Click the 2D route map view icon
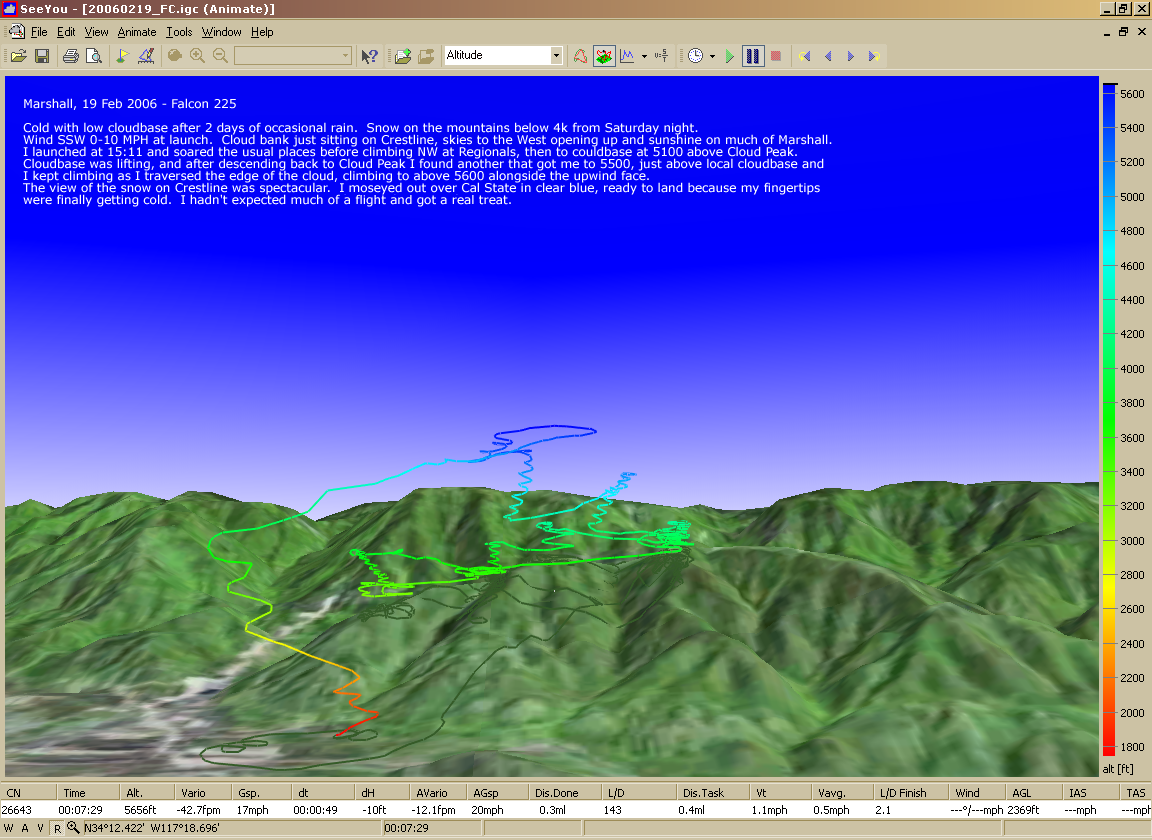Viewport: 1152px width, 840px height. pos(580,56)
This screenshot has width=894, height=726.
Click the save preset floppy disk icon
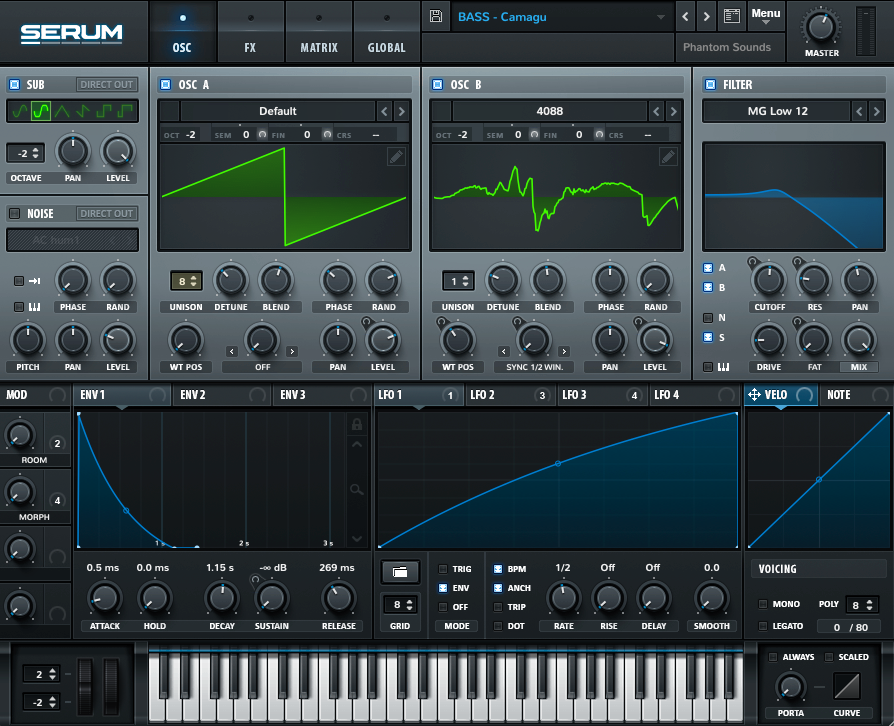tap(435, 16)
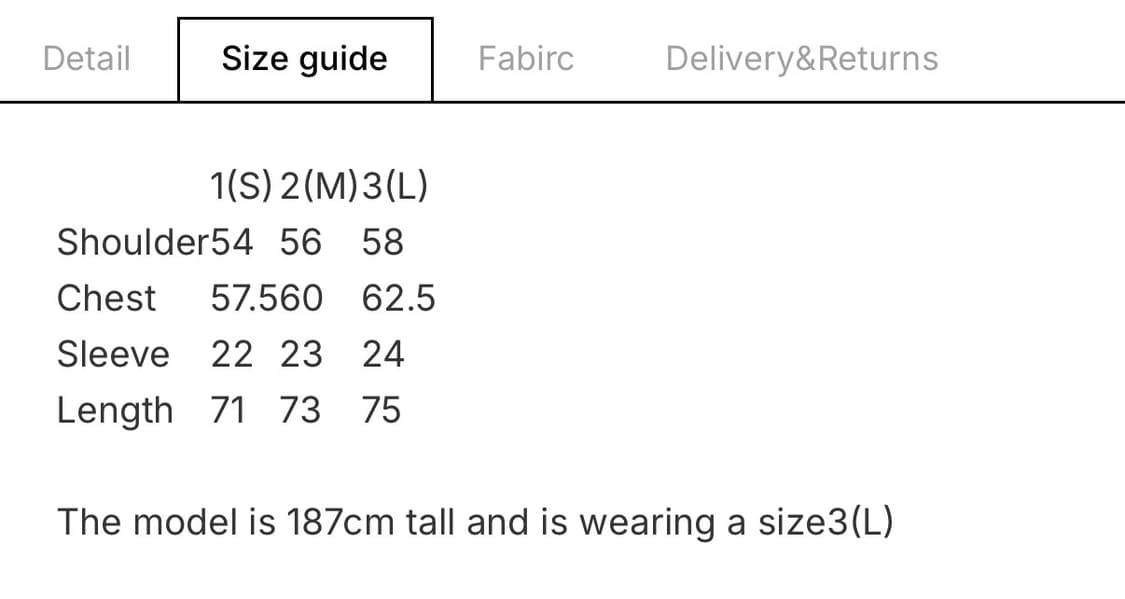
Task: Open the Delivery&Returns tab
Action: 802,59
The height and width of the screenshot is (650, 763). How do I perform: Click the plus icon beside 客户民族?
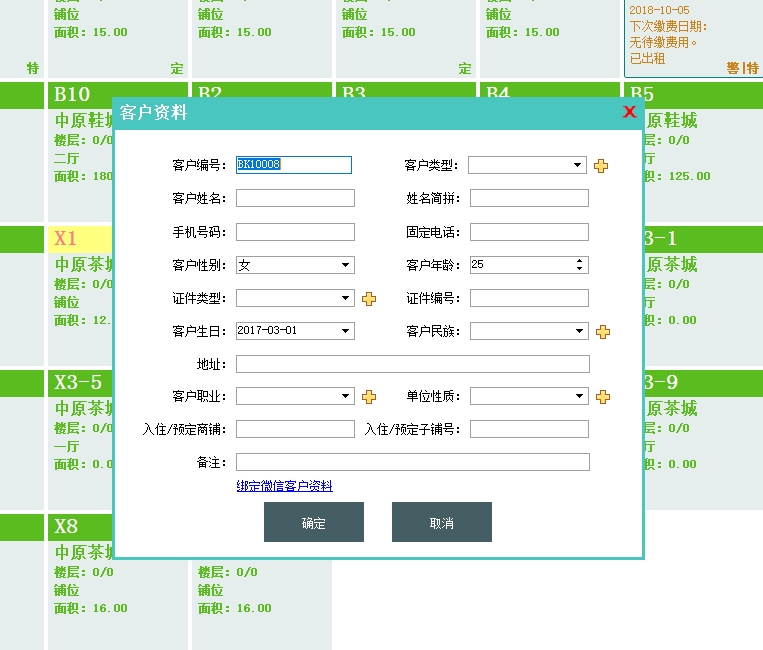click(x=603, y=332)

━━━━━━━━━━━━━━━━

Assignment
Excluding pictures, reproduce the listing above exactly as it stands.

Task answer
Click the 2D route map view icon
Viewport: 1152px width, 840px height. pos(580,56)
This screenshot has width=894, height=726.
Click the save preset floppy disk icon
tap(435, 16)
Task: Open the Delivery&Returns tab
Action: 802,59
The height and width of the screenshot is (650, 763). How do I perform: Click the plus icon beside 客户民族?
click(x=603, y=332)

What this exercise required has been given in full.